After that, government incentives and public policy inevitably play an important role, Dierckx added. For instance, he suggested extending the priority sector lending obligation for banks to stimulate financing of sustainable business models. A third factor that could drive investments would be market flexibility, he said. “The market is still the best place to allocate capital in the most efficient manner; so leaving the freedom of capital allocation to the market. And to a certain extent, what would possibly be helpful is to open up that market specifically for international investors.”Ideas for the Future
Reiterating that “sustainability means sometimes spending more money at the beginning in order to save in the long run”, Spohr said the L1 concept of procurement (awarding tenders to the lowest bidder) hinders innovation and high quality. But he remained optimistic, “because people are becoming more and more aware that quality, innovation and creativity can make a difference in the long run.”
Frump said that since the issue is about emissions and climate change, instead of just focusing on innovative solutions and end results, the government needs to put out a firm roadmap or method to promote sustainable mobility.
He cited the example of London to highlight the need to align policy and incentives with sustainability objectives. “Ten years ago, London was far more polluted than Delhi from a PM2.5 [atmospheric particulate matter concentrations] perspective and it has aligned its taxation to automobile emissions. And now you look at the PM2.5—it is under 50 in London, and over 500 here in Delhi,” he said. “One thing is to define policies, and the second is to drive them for implementation,” Spohr added. Since most trains run on electricity, successful generation of green electricity would benefit the passenger transport industry as well, he said; his company, Alstom, specialises in transportation solutions for railways.
Dierckx concluded the discussion by raising a few questions, such as what is the price that consumers are willing to pay for sustainability, and how would the government allocate its true costs towards it. In terms of public transport, he wondered how the cost of pollution could be allocated, and the possibility of cross subsidisation from more polluting cars to cleaner public transport systems. “So, it is very much dependent on where the market is in its development,” he said.

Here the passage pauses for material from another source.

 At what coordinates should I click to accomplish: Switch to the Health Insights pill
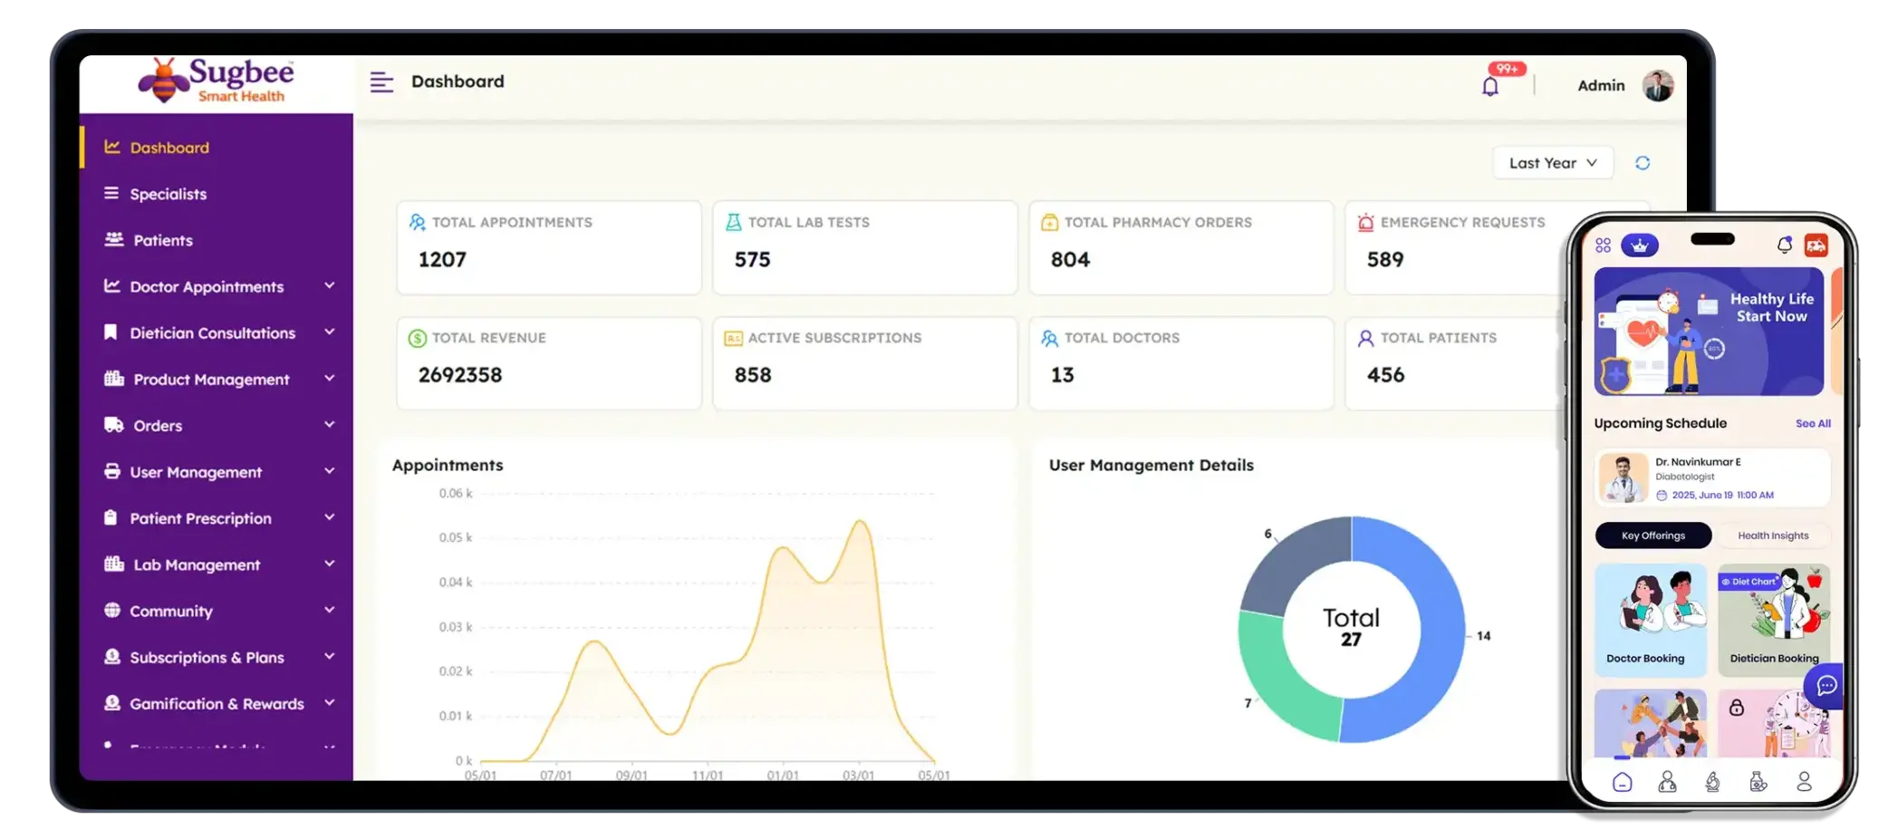(1773, 535)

Since the cost of generating wind and solar power are competitive, “coming to a business model becomes easier because it is immediately profitable,” he added. Dierckx expressed the need to go into business models that focus more on positive impacts socially and environmentally, but with a trade-off in economic return.
Lastly, he raised the issue of finding the right type of investors, and the need for markets to evolve. “The easy example is impact investing; social impact bonds for example. Right now, there is only a market for those bonds in the US and the UK. It is beginning to develop in Western Europe, but even there it’s still a bit of a stretch, and the actual investor appetite is relatively low compared to the total size of the market,” he said.
“So, it’s really defining where the investment is—on the spectrum of immediately profitable [on one end] and much more focussed and driven by sustainability [on the other]—and linking that to the right type of investor”, Dierckx said.
The panelists agreed on the need for a clear commitment from all stakeholders to develop policies, strategies, incentives and infrastructure for implementation of sustainable solutions.